Tapi tak ada sahutan, membuat Nandi bingung ke mana kedua saudaranya itu. Sementara itu ibunya tersenyum sinis dan berkata, "Kau mencari kedua anakku? Jangan harap kau akan ditolong oleh mereka! Tak akan kubiarkan mereka menolong kau!"

Nandi mulai ketakutan setengah mati. Ia mulai melihat sekelilingnya, mencoba mencari cara menyelamatkan diri. Dilihatnya sebuah gunting di mejanya, pikiran logisnya menyuruh ia mengambil gunting itu untuk ditusukkan kepada wanita kalap di depannya. Tapi nuraninya tidak tega menyakiti wanita yang selama ini membesarkannya.

"Kalau Mama mau membunuhku dan itu menyenangkan hati Mama ... setidaknya biarkan aku mengatakan satu hal : Aku mencintai Mama dengan sepenuh jiwaku meski Mama bukan ibu kandungku," ujar Nandi dengan mata berkaca-kaca, pegangan Nandi pada tangan wanita itu mulai melonggar.
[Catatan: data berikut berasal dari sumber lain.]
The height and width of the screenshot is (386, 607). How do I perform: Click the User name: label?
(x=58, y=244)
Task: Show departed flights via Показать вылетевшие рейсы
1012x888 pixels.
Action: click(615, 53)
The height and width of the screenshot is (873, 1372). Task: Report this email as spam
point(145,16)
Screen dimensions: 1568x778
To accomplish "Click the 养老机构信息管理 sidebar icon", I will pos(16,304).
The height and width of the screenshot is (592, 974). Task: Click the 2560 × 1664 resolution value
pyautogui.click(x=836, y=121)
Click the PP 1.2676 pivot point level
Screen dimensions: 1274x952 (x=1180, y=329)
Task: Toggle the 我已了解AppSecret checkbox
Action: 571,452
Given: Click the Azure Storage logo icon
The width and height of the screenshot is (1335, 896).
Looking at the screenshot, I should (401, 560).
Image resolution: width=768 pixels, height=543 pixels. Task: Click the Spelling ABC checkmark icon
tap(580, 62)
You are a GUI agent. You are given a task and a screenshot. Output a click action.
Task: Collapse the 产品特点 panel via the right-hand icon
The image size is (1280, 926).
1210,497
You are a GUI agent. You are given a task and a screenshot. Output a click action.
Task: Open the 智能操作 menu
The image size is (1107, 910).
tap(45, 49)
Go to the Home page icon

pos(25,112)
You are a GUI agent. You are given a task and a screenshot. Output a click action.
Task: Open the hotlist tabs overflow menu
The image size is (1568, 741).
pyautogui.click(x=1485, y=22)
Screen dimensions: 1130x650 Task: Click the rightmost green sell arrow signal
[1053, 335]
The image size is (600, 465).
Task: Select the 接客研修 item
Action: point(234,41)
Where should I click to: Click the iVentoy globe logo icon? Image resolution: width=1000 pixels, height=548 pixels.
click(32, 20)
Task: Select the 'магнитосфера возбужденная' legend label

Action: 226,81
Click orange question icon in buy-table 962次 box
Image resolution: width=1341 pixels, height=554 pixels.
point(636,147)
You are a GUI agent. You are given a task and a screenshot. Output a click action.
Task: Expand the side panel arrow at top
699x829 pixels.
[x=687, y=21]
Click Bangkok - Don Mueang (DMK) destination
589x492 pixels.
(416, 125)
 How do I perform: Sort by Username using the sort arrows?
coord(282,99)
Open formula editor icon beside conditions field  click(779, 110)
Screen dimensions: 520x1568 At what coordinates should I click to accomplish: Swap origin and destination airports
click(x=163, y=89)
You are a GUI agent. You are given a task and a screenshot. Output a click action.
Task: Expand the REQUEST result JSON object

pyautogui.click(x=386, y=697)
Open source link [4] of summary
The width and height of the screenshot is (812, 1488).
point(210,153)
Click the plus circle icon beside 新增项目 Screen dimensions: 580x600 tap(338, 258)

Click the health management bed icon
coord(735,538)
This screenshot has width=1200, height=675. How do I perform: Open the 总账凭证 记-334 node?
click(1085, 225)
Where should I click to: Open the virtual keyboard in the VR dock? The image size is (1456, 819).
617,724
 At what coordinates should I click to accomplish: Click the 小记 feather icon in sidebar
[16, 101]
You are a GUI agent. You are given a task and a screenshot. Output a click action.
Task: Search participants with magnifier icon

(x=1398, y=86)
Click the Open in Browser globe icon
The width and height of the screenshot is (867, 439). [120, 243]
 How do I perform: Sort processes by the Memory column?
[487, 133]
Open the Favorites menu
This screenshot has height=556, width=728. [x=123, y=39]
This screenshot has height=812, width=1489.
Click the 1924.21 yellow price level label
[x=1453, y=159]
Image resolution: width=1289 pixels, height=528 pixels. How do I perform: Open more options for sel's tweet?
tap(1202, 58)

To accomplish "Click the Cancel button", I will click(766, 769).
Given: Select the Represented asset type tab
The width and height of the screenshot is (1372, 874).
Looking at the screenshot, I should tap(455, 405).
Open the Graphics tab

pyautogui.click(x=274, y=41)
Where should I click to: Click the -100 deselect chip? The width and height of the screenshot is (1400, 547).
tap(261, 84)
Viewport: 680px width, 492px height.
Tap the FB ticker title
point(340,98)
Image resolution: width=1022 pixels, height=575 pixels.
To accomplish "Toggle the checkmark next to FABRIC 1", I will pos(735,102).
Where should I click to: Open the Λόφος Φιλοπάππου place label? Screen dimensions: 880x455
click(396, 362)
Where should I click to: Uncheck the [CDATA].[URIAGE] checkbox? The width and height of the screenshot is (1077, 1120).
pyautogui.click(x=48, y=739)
"Bagus kau mengerti anak muda! Sekarang bersiaplah bergabung bersama ibu kandungmu itu!" jerit wanita paruh baya yang sudah kalap itu.

Tapi tiba-tiba di belakang ibunya Nandi melihat Sumitra dibantu dengan Pak Wiharto - ketuaRT kampungnya - sertabeberapa pemuda kampungnya langsung menyergap ibunya. Mereka membuang bendo itu dari tangan ibunya kemudian memegangi kaki dan tangan wanita paruh baya itu. Seorang pria lainnya yang ia kenali sebagai dokter Bianto yang praktek di sebuah klinik 24 jam di sekitar situ juga datang dan langsung menutup mulut ibunya yang meracau dan menjerit-jerit dengan sehelai sapu tangan.

Tak berapa lama ibunya langsung tak sadarkan diri. Tampaknya dokter Bianto mengoleskan obat bius pada sapu tangan itu. Wima kemudian muncul dan mengulurkan tangannya pada Nandi, "Kak? Kau tidak apa-apa?"

"Tidak Wima. Terima kasih dan terima kasih pula pada Kak Sumitra dan Bapak-Bapak sekalian."

"Gila! Kenapa Bu Rahayu jadi seperti itu?" tanya Pak Wiharto

"Itu karena ...," kata-kata Sumitra tercekat di tenggorokannya.

"Itu karena Ibu membenci saya oleh karena saya bukan anak kandungnya," sambung Nandi cepat, membuat semua yang hadir di situ terdiam dan tercengang.

1 jam kemudian

Dokter Bianto sudah selesai merawat luka di pelipis Nandi yang untungnya tidak dalam. Ia segera menelepon RSUD Dr. Soetomo untuk mengirimkan ambulans guna membawa Nyonya Rahayu ke rumah sakit.

Sumitra mendekati dokter Bianto kemudian bertanya, "Apa Ibu saya mengalami gangguan jiwa Dok?"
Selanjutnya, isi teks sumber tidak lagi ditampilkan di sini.